What Is the Future of Alternatives?

What Is the Future of Alternatives?

By Grant Murgatroyd, senior writer EMEA at Preqin

Preqin predicts that alternative assets under management will rise to $17.2 trillion in 2025. We believe the COVID-19 induced slowdown in 2020 will be temporary and lead to a larger, more efficient, and more sustainable industry.

Assets under management (AUM) in alternatives will decline in 2020, ending the year around $10.74 trillion, down from $10.82 trillion at the end of 2019. The economic fallout from COVID-19 will be responsible for the only fall in AUM recorded this century, but Preqin expects this to be a small and short dip on a trajectory of continued growth. Over the next five years the net impact of the pandemic on alternatives will be positive.

Preqin launched its Future of Alternatives 2025 digital campaign (www.preqin.com/future) in the first week of November. The heart of the campaign is a predictive model of AUM growth produced by our Data Science and Research Insights teams. The model, which utilizes a range of sub-models to achieve its outputs and which reflects the impact of the pandemic, predicts a 60% increase in global AUM in alternatives between the end of 2020 and the end of 2025, equal to a compound annual growth rate (CAGR) of 9.8% (Fig. 1).

We expect alternative assets to come through the pandemic well, as they have with past crises such as the Global Financial Crisis. The shift to remote working was managed very efficiently, with many in the industry saying that relationships have deepened and improved as the pandemic has evolved. Solutions have also been found for many of the problems that 2020 presented, such as using aerial drones to conduct site inspections of solar panel facilities. It has been harder for people to establish new relationships, whether for investments or fundraisings, but as the pandemic rolls into next year we expect to see this initial reticence lessen. After all, new investments and funds are vital to the continued health of these industries.

Investors Demand an Alternative

Demand from all types of investors will be the main driver of growth. Some of the increased demand will be the pull of the risk/return offered by different alternative asset classes, which have historically outperformed, while some will be a push from the return prospects in fixed income and public equities, which are not expected to be sufficient to allow institutional investors to meet their liabilities or funding requirements. Long-term performance of all asset classes measured by Preqin has been good, led by a 10-year horizon IRR of 13.6% for all private equity strategies and 11.3% for real estate (Fig. 2).

Our AUM forecasts are supported by the findings of our Future of Alternatives 2025 Survey, conducted in August 2020. We polled more than 100 institutional investors and found that a massive 81% of them intend to increase their allocations to alternatives over the next five years. Just 3% were planning to decrease commitments.

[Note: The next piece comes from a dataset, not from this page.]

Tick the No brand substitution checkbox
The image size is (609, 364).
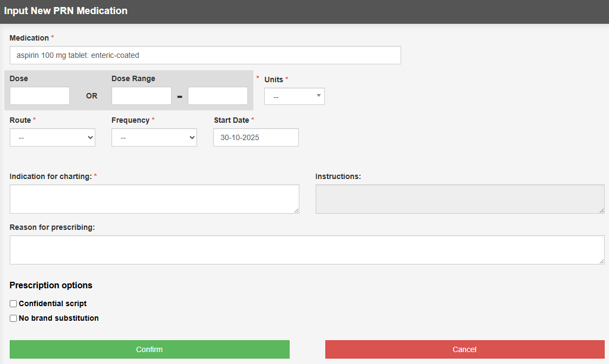[14, 319]
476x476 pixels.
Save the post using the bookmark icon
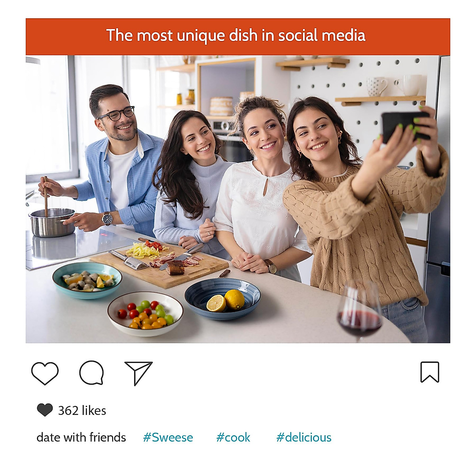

Growth Will Not Be Uniform

Private equity and private debt will lead the charge, with AUM set to grow by 15.6% and 11.4% per year, respectively, hitting $9.11 trillion and $1.46 trillion in 2025. Hedge funds, real estate, infrastructure, and natural resources are expected to show more moderate growth of 5% per year or less.

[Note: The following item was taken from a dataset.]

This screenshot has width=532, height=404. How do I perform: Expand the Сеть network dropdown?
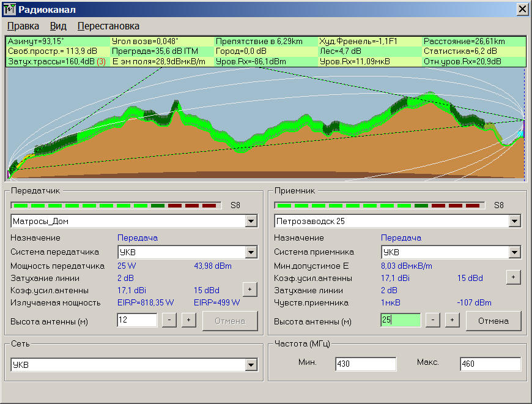pyautogui.click(x=251, y=365)
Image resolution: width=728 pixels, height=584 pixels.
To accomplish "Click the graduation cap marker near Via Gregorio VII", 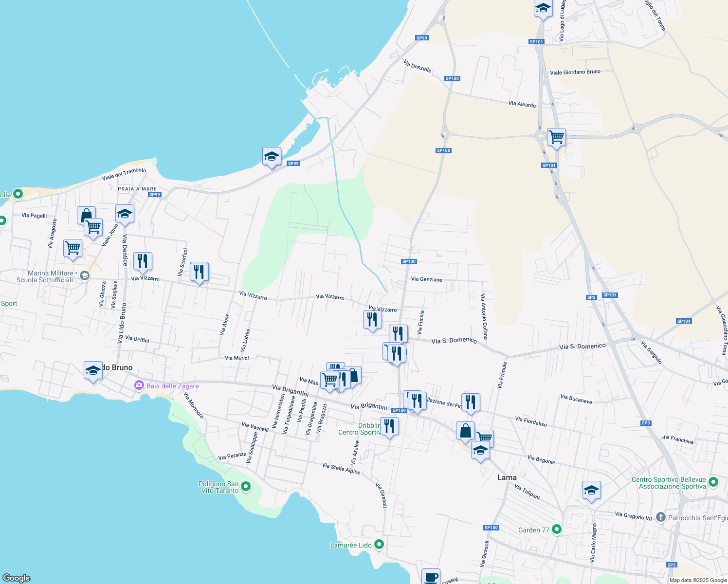I will 592,491.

The bulk of AUM growth in private markets is expected to take place in Asia-Pacific, where we predict AUM will swell from $1.62 trillion in 2020 to $4.97 trillion in 2025. The twin factors of lower penetration rates and faster GDP growth compared with more established markets in the US and Europe will attract significant interest from both investors and fund managers.

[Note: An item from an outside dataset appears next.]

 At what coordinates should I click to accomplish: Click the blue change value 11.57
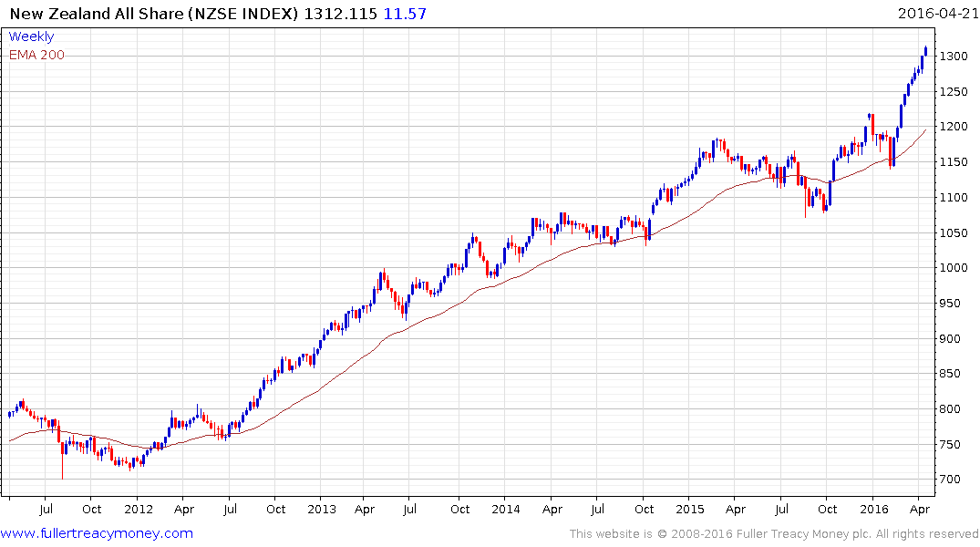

We expect AUM growth to be strongest in the private equity market. Private equity assets have displayed resilience during times of economic stress and generated returns superior to other asset classes. With the market less mature in fast-growing Asia, a large proportion of overall growth will come from that region.

Private debt AUM growth is not far behind that of private equity. The asset class is likely to be buoyed by the global hunt for yield in an era of “lower for longer” interest rates – the phrase may have been overused in recent years, but that does not make it less true. With many government bond yields in negative territory, and some corporate bonds following a similar path, long-term investors that need to match income with liabilities are likely to drive demand for assets with steady income streams. Private debt funds have performed exceptionally well, delivering a horizon IRR of 8.8% in the 10 years to December 2019, according to Preqin Pro.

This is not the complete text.